Francophonie : la langue française écartée à la conférence de révision de la CPI


La première conférence de révision de la Cour pénale internationale se poursuit à Kampala. Ouverte le 31 mai dernier, elle doit se terminer le 11 juin, et rassemble des représentants des 111 États. Une conférence importante pour l'avenir de la CPI, mais dont les débats, curieusement, se déroulent exclusivement en anglais. Une situation qui suscite l’indignation des délégations francophones, notamment congolaises.



Francophonie : la langue française écartée à la conférence de révision de la CPI
Officiellement, la Cour pénale internationale, comme toutes les agences des Nations unies, est bilingue. A la fois française et anglaise, comme en témoigne son site internet. Mais la conférence de révision du Traité de Rome, constitutif de la Cour pénale internationale qui se tient à Kampala depuis le début de la semaine, s’est révélée être un rendez-vous exclusivement anglophone. Les intervenants de langue française étaient systématiquement traduits. Mais ceux qui s’exprimaient en anglais semblaient penser que tout le monde les comprendrait.

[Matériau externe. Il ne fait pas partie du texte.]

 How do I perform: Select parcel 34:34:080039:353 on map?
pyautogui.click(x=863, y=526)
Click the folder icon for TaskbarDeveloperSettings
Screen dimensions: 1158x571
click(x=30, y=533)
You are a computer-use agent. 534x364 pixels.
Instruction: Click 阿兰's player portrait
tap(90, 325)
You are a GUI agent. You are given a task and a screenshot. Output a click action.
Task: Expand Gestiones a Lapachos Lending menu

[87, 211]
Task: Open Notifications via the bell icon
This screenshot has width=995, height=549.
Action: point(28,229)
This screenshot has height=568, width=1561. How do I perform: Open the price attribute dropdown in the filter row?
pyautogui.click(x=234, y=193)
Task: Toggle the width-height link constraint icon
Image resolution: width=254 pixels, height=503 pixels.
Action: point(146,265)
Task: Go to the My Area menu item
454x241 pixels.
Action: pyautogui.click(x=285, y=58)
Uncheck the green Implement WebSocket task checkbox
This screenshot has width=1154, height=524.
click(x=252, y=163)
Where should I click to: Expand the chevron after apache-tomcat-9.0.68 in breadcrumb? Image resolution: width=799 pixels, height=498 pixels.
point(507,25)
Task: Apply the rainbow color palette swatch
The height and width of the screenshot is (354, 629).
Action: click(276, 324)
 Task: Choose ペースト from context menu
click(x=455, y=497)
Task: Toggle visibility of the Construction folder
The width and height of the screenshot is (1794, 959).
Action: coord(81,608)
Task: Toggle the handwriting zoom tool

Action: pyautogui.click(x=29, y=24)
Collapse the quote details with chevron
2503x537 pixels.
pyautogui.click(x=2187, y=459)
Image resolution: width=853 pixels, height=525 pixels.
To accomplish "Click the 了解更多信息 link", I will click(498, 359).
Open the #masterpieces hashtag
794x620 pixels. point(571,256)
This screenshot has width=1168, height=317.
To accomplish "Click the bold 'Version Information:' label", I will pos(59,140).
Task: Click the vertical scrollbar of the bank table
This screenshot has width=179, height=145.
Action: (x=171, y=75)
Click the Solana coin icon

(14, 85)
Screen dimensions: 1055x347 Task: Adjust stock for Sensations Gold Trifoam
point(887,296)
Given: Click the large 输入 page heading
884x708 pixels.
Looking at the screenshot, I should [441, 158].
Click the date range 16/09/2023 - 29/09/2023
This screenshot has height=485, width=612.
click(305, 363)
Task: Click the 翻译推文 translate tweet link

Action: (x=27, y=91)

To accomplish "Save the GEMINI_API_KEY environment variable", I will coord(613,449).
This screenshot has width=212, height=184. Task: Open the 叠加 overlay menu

Même dans les débats où les francophones étaient majoritaires, comme ceux qui concernaient la République démocratique du Congo ou bien la République centrafricaine, les discussions se faisaient en anglais. Et beaucoup ont préféré quitter ces débats, plutôt que de se sentir à ce point ignorés. Janine Mandou, présidente d'une ONG congolaise, témoigne : « il y a des fois où on demandait la parole. Et comme vous parlez français, je crois qu’il n’y avait pas moyen...puisqu’il n’y avait pas d’interprète, alors ça, moi ça m’a écœurée… ».

Une situation d’autant plus surprenante que sur les cinq enquêtes ouvertes par la CPI depuis sa création en 2002, deux se déroulent dans des pays francophones, et une dans un pays arabophone.